Come cittadino italiano, come appartenente all’Europa, mi vergogno, perché io sono responsabile della loro morte; perché ormai i morti nel Mediterraneo, ai quali ho dedicato già sette anni fa un libro sull’accoglienza degli stranieri, sono più di 20.000, e questa ecatombe continua…
Vergogna perché continua a essere in vigore una legge che dichiara reato la clandestinità anche nel caso non sia stato commesso nessun crimine, e che addirittura ostacola i soccorsi dichiarandoli favoreggiamento: così gli immigrati vengono trattati come spazzatura e scarto da respingere e buttare a mare.
Vergogna per l’ipocrisia dei nostri governanti che, invece di assumersi le dovute responsabilità, conferite loro da noi cittadini che li abbiamo eletti perché governino con discernimento e giustizia, celebrano solo con retorica la loro omertà e la loro incapacità.
Vergogna per il cinismo che abbiamo lasciato crescere, anche quando si manifestava nella forma di un razzismo indegno di un paese che ha conosciuto l’emigrazione e il disprezzo verso i suoi emigranti.

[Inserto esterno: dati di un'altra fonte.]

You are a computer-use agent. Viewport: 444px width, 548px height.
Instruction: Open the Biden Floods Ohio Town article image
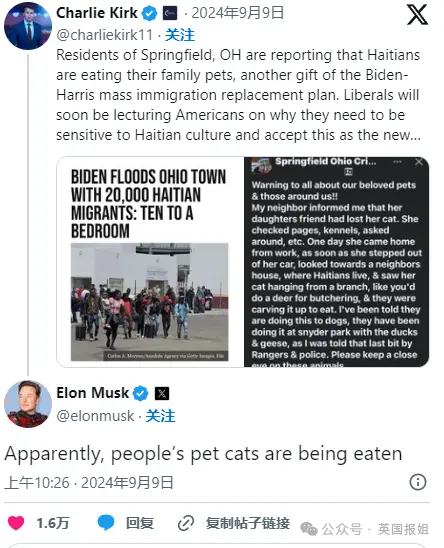(x=150, y=262)
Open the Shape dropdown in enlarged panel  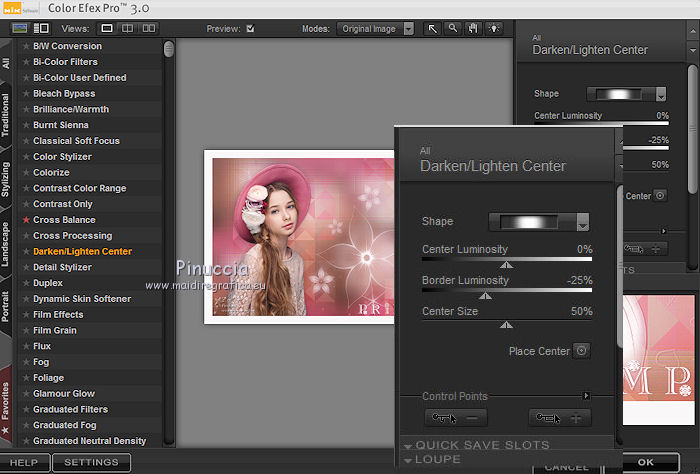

Papa Francesco era andato a Lampedusa e aveva innalzato il suo grido, ma sono passati ormai tre mesi e nulla è cambiato. E noi con un “rifugiato” ogni mille abitanti, mentre in Svezia sono 9, in Germania 7, nei Paesi Bassi 4,5 –come fa notare sempre con passione civile Gian Antonio Stella –, vorremmo praticare addirittura i respingimenti, in violazione della Convenzione di Ginevra del 1951 e della stessa nostra Costituzione. Passeranno pochi anni e, finita questa emergenza, si istituirà «una giornata della memoria» per queste vittime e ci si chiederà: dov’eravamo noi italiani e i nostri governanti?
E a questa vergogna occorre aggiungere l’altra vergogna per la situazione che viviamo a livello politico nel nostro Paese. Si è giunti a parlare di pacificazione, là dove prima devono essere dette le parole giustizia, uguaglianza, legalità, senza il prevalere di interessi personali e di gruppi che contraddicono gravemente il bene comune. La declinazione della pace è doverosa e legittima quando è frutto della giustizia. Sì, la barbarie è avanzata a grandi passi nella nostra società e all’orizzonte continuano, senza troppi disturbi, manovre per una possibile tirannia in un assetto democratico debole.
Vergogna! Ma, ohimè, questa vergogna noi la ribaltiamo sugli altri, anziché patirla in noi stessi. La vergogna la facciamo provare agli altri: innanzitutto proprio agli immigrati e quindi ai poveri che bussano alle porte dell’occidente o vivono tra di noi. Colpevolizziamo e criminalizziamo il povero in quanto povero perché – come scrive Martha Nussbaum – «i poveri vengono abitualmente evitati e indotti a vergognarsi, vengono trattati come persone di scarso valore».
La loro povertà è stigma di una malattia contagiosa: criminalizzando una condizione personale (la clandestinità), chiediamo a molti stranieri di nascondersi, di vergognarsi, di scomparire. Senza accorgercene abbiamo assunto – dice papa Francesco – «la cultura dello scarto». Valgono ancora per noi le parole scritte da Henry Fielding in un memoriale del 1753: «La sofferenza dei poveri è notata meno dei loro reati, e per questo riduce la nostra pietà nei loro confronti.
Periscono di fame e di freddo in mezzo a noi, ma gli occhi dei benestanti li vedono soltanto quando chiedono l’elemosina, quando rubano e quando delinquono». Sì, come uomo e come cittadino provo vergogna!